Ecosyste.ms: Awesome

An open API service indexing awesome lists of open source software.

Awesome Lists | Featured Topics | Projects

https://github.com/backtrace-labs/verneuil

Verneuil is a VFS extension for SQLite that asynchronously replicates databases to S3-compatible blob stores.
https://github.com/backtrace-labs/verneuil

s3 sqlite

Last synced: about 2 months ago
JSON representation

Verneuil is a VFS extension for SQLite that asynchronously replicates databases to S3-compatible blob stores.

Awesome Lists containing this project

README

        

Verneuil: streaming replication for SQLite
==========================================

[![asciicast](doc/demo.gif)](https://asciinema.org/a/457886)

Verneuil[^verneuil-process] [[vɛʁnœj]](https://en.wikipedia.org/wiki/Auguste_Victor_Louis_Verneuil)
is a [VFS (OS abstraction layer)](https://www.sqlite.org/vfs.html) for
[SQLite](https://www.sqlite.org/index.html) that accesses local
database files like the default unix VFS while asynchronously
replicating snapshots to [S3](https://aws.amazon.com/s3/)-compatible
blob stores. We wrote it to improve the scalability and availability
of pre-existing services for which SQLite is a good fit, at least for
single-node deployments.

Backtrace relies on Verneuil to backup and replicate thousands of
SQLite databases that range in size from 100KB to a few gigabytes,
some of which see updates every second... for less than $40/day in S3
costs.

It has been tested on linux/amd64, linux/aarch64 (little endian), and
darwin/aarch64. The sqlite file format and the Verneuil replication
data are all platform agnostic.

[^verneuil-process]: The [Verneuil process](https://en.wikipedia.org/wiki/Verneuil_method) was the first commercial method of manufacturing synthetic gemstones... and DRH insists on pronouncing SQLite like a mineral, surely a precious one (:

The primary design goal of Verneuil is to add asynchronous read
replication to working single-node systems without introducing new
catastrophic failure modes. Avoiding new failure modes takes
precedence over all other considerations, including replication lag:
there is no attempt to bound or minimise the staleness of read
replicas. Verneuil read replicas should only be used when stale
data is acceptable.

In keeping with this conservative approach to replication, the local
database file on disk remains the source of truth, and the VFS is
fully compatible with SQLite's default `unix` VFS, even for concurrent
(with file locking) accesses. Verneuil stores all state that must
persist across SQLite transactions on disk, so multiple processes can
still access and replicate the same database with Verneuil.

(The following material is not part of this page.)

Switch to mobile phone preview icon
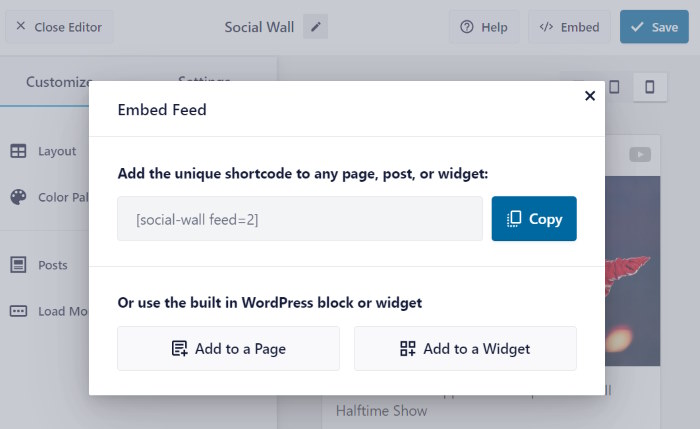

Verneuil also paces all API calls (with a [currently hardcoded] limit
of 30 call/second/process) to avoid "surprising" cloud bills, and
decouples the SQLite VFS from the replication worker threads that
upload data to a remote blob store with a crash-safe buffer directory
that bounds its worst-case disk footprint to roughly four times the
size of the source database file. It's thus always safe to disable
access to the blob store: buffered replication data may grow over
time, but always within bounds.

Replacing the default unix VFS with Verneuil impacts local SQLite
operations, of course: writes must be slower, in order to queue
updates for replication. However, this slowdown is usually
proportional to the time it took to perform the write itself, and
often dominated by the *two* `fsync`s incurred by SQLite transaction
commits in rollback mode. In addition, the additional replication
logic runs with the write lock downgraded to a read lock, so
subsequent transactions only block on the new replication step once
they're ready to commit.

This effort is incomparable with [litestream](https://github.com/benbjohnson/litestream/issues/8):
Verneuil is meant for asynchronous read replication, with streaming
backups as a nice side effect. The
[replication approach](https://docs.google.com/document/d/173cfdvnVB_68No9vqmgKHc_SSd0Cy3-YmPaXZsVvXIg)
is thus completely different. In particular, while litestream only
works with SQLite databases in WAL mode, Verneuil only supports
rollback journaling. See `doc/DESIGN.md` for details.

What's in this repo
-------------------

1. A "Linux" VFS (`c/linuxvfs.c`) that implements everything that
SQLite needs for a non-WAL DB, without all the backward
compatibility cruft in SQLite's Unix VFS. The new VFS's behaviour
is fully compatible with upstream's Unix VFS! It's a simpler
starting point for new (Linux-only) SQLite VFSes.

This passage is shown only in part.